# Alcoholic Budgies



## PoukieBear (Sep 27, 2013)

......Or alcoholic owners... 

This is Bandit's favorite place to hang out when we are busy and can't her her sitting on our shoulder. (She's a velcro bird for sure!)

As you can see, she spends so much time there it's slowly also becoming a play area. See the home made toy and lettuce? lol





She blends in so well, and is usually too busy preening that she doesn't make a sound. We've "Lost" her a couple of times, not thinking to check "her spot"


----------



## Budget baby (Jan 1, 2013)

LOL maybe she likes being in the line perching there LOL


----------



## Kate C (Oct 15, 2007)

Funny thing is many species of birds do get extremely drunk in the wild. They really enjoy eating fruit that is extremely ripe. This fruit already has a high alcohol content in it from the fermentation process. They don't like the fruit when it is at the right eating stage for us but wait until it is starting to ferment.

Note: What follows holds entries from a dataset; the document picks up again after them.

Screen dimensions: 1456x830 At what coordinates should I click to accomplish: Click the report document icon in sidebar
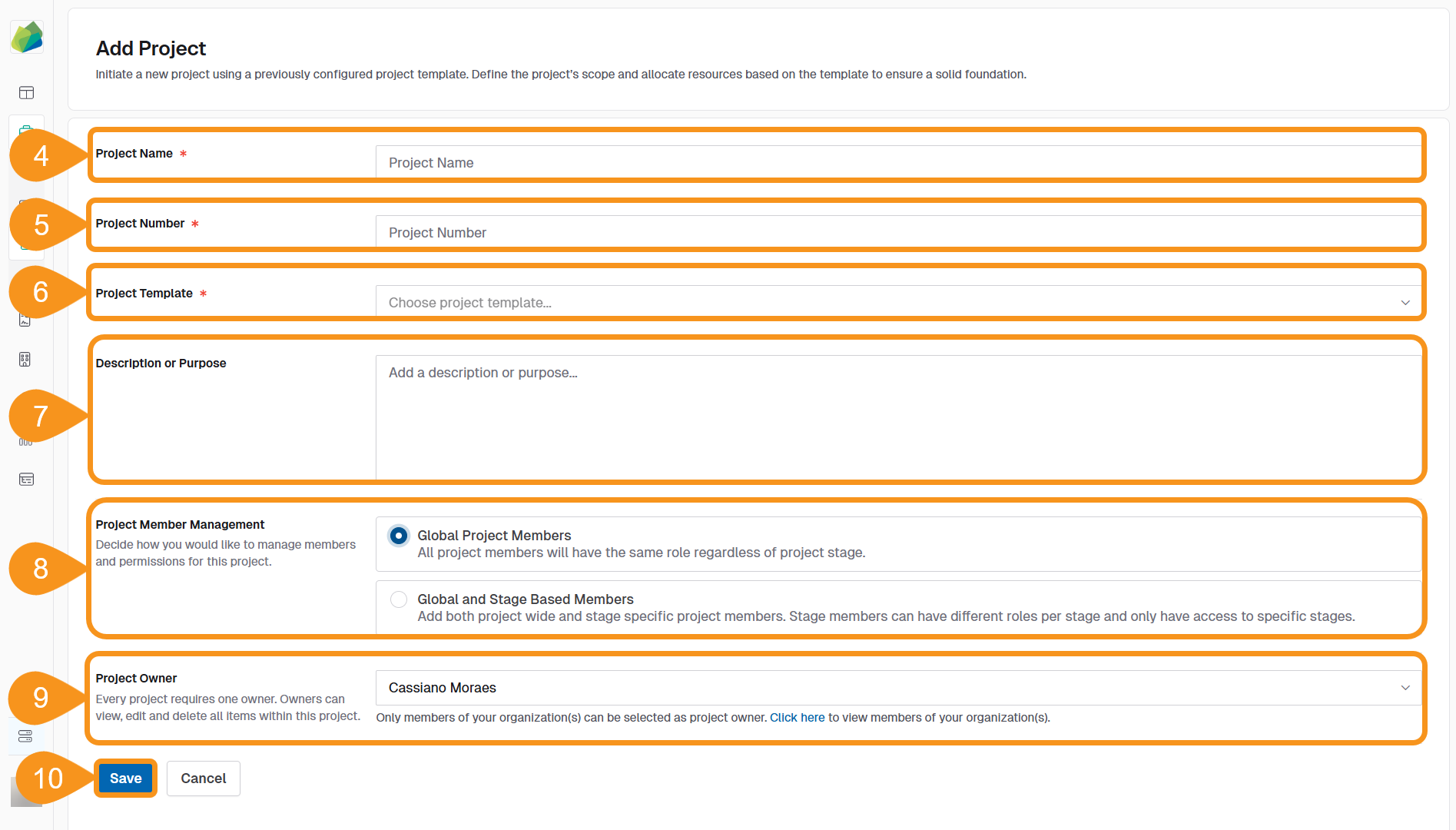[25, 319]
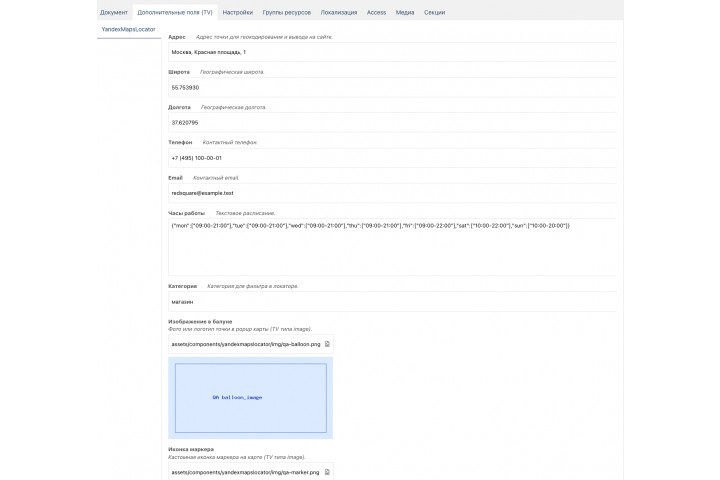Open the Медиа tab
The height and width of the screenshot is (480, 720).
tap(405, 12)
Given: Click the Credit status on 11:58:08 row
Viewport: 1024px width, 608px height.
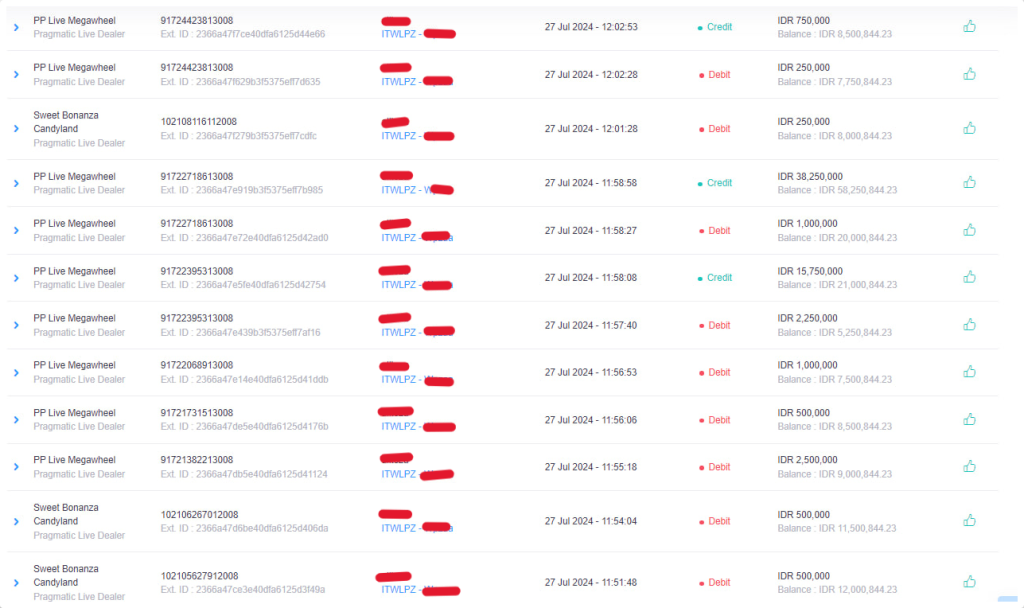Looking at the screenshot, I should (719, 278).
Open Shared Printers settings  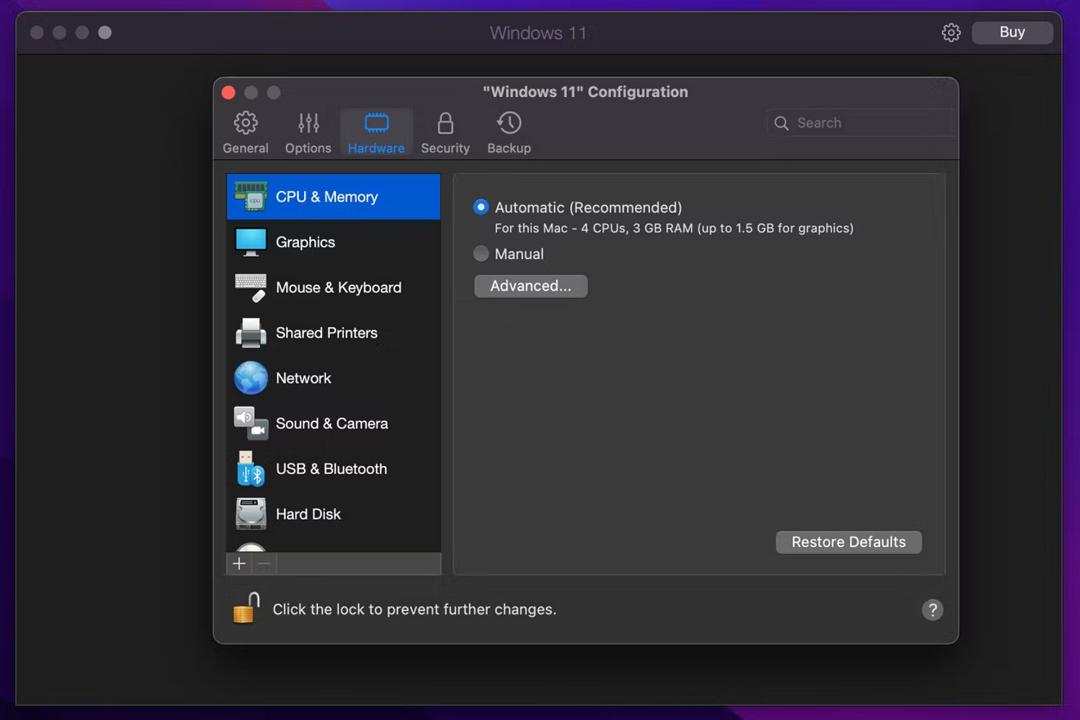pos(333,333)
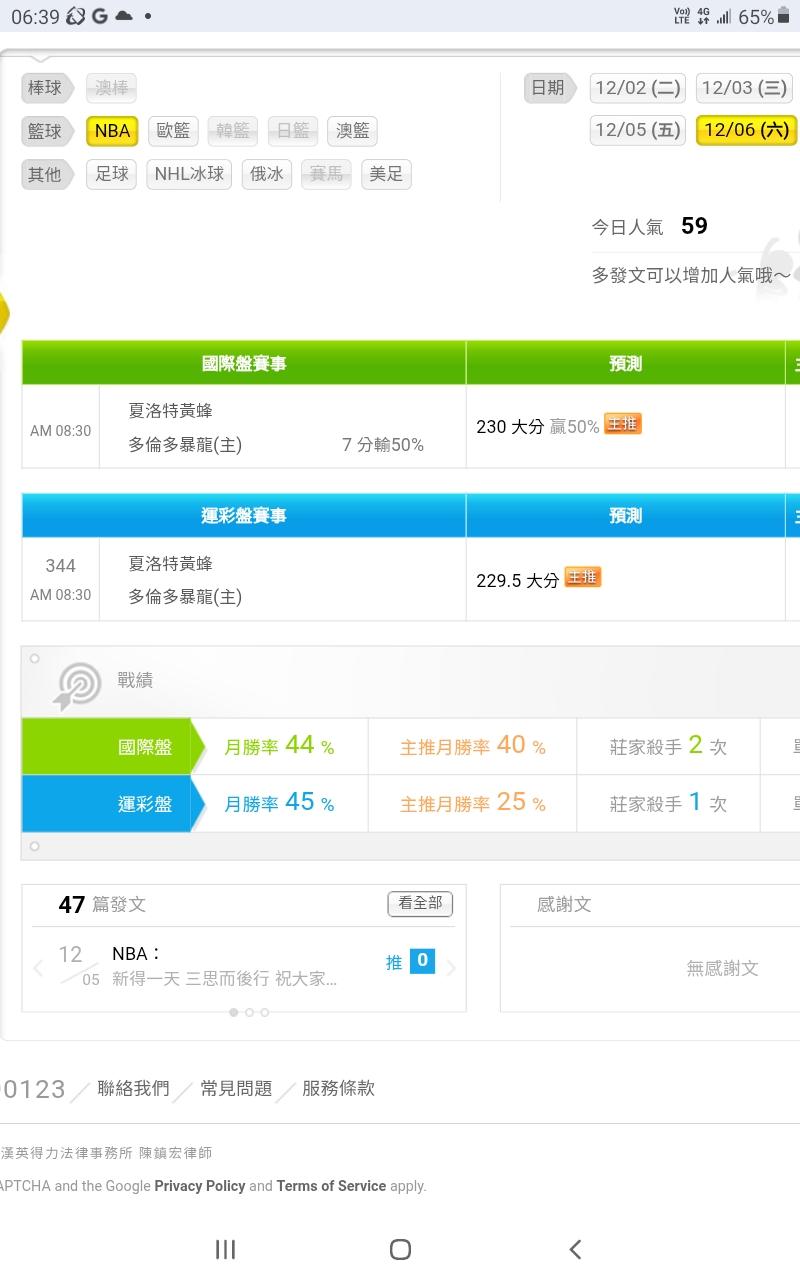
Task: Tap the Android back navigation icon
Action: 575,1249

The other week there was a show on tv here showing flocks of Rainbow Lorikeets that had pigged out on over ripe fruit. There were birds everywhere falling over or just lying there in an alcoholic stupor. The locals take them to the local vets who check them over and put them into, lol you can only call it a drunk tank, and wait for them to sober up so they can be re-released.


----------



## PoukieBear (Sep 27, 2013)

LOL!!! I never thought of that!


----------



## Bird01 (Feb 24, 2013)

Haha  the 1st picture is like 'spot the budgie'...cute


----------



## CuteLittleBirdies (Sep 27, 2009)

*Oh my gosh! I think my budgies and yours must be related somehow! :laughing: The wine rack/bar seems to be a budgie playground for them!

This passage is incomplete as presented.